West Nohno departed Boston on 24 February and arrived at Halifax two days later. Departing from that port on 29 February, she sailed in Convoy HX 281 and arrived at Milford Haven on 15 March. She departed there for Portsmouth the same day. West Nohnos whereabouts and movements through early June are not recorded. Other ships that had been selected as blockships assembled in a "corncob" fleet at Oban, though it's not clear if West Nohno did or not. The "corncob" fleet was the group of ships intended to be sunk to form the "gooseberries", shallow-water artificial harbors for landing craft. Poropat reports that once the ship crews were told of their mission while anchored at Oban, they were not permitted to leave the ships.
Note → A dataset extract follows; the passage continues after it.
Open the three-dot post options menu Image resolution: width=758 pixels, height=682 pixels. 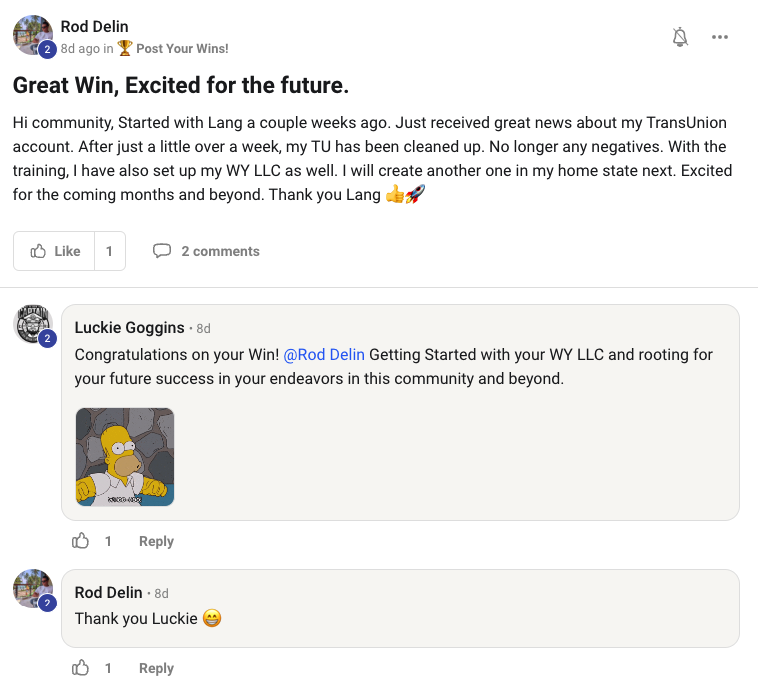pyautogui.click(x=720, y=37)
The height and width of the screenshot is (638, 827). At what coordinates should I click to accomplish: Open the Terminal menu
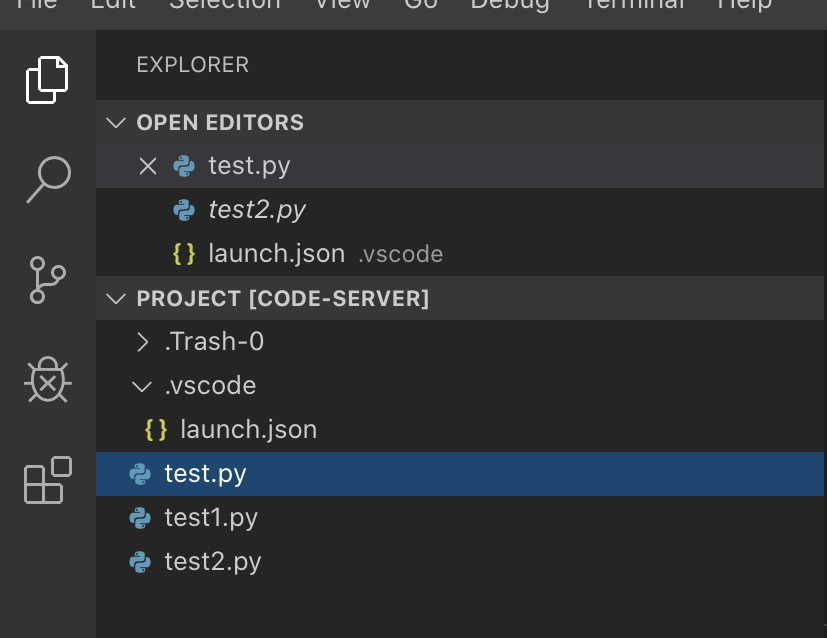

Three "corncob" convoys, consisting of what one author called the "dregs of the North Atlantic shipping pool", departed from Poole and reached the Normandy beachhead the next day, shortly after the D-Day landings. Poropat reports that the corncob ships traveled under cover of darkness and, stripped of all unnecessary equipment, carried no radios, having only a signal lamp (with a spare bulb) for communication. Once at the designated location, the ships were put into position and scuttled over the next days, under heavy German artillery fire. Naval Armed Guardsmen manned the guns on all the gooseberry ships to protect against frequent German air attacks; West Nohnos gunners assisted in shooting down several planes on 10 June. All the while, harbor pilots—about half of the New York Bar Pilots Association, according to one source—carefully positioned the ships. West Nohno and were the last two ships sunk off Utah Beach when they went down on 11 June. Even though she had been sunk, West Nohno continued to serve as an antiaircraft platform manned by Navy gun crews until 18 June, and by Army crews after that date. West Nohnos naval gunners were awarded a battle star for participation in the Normandy Landings.

==Awards==
Harold T. Andrews was an ordinary seaman on the SS West Nohno on 15 September 1942 when the ship was in Suez, Egypt, There an engineer officer had been overcome by gases in a forepeak tank. Andrews lost his life trying to rescue the engineer. He was given the Merchant Marine Distinguished Service Medal by The President of the United States. For the President the award was given by Admiral Emory S. Land.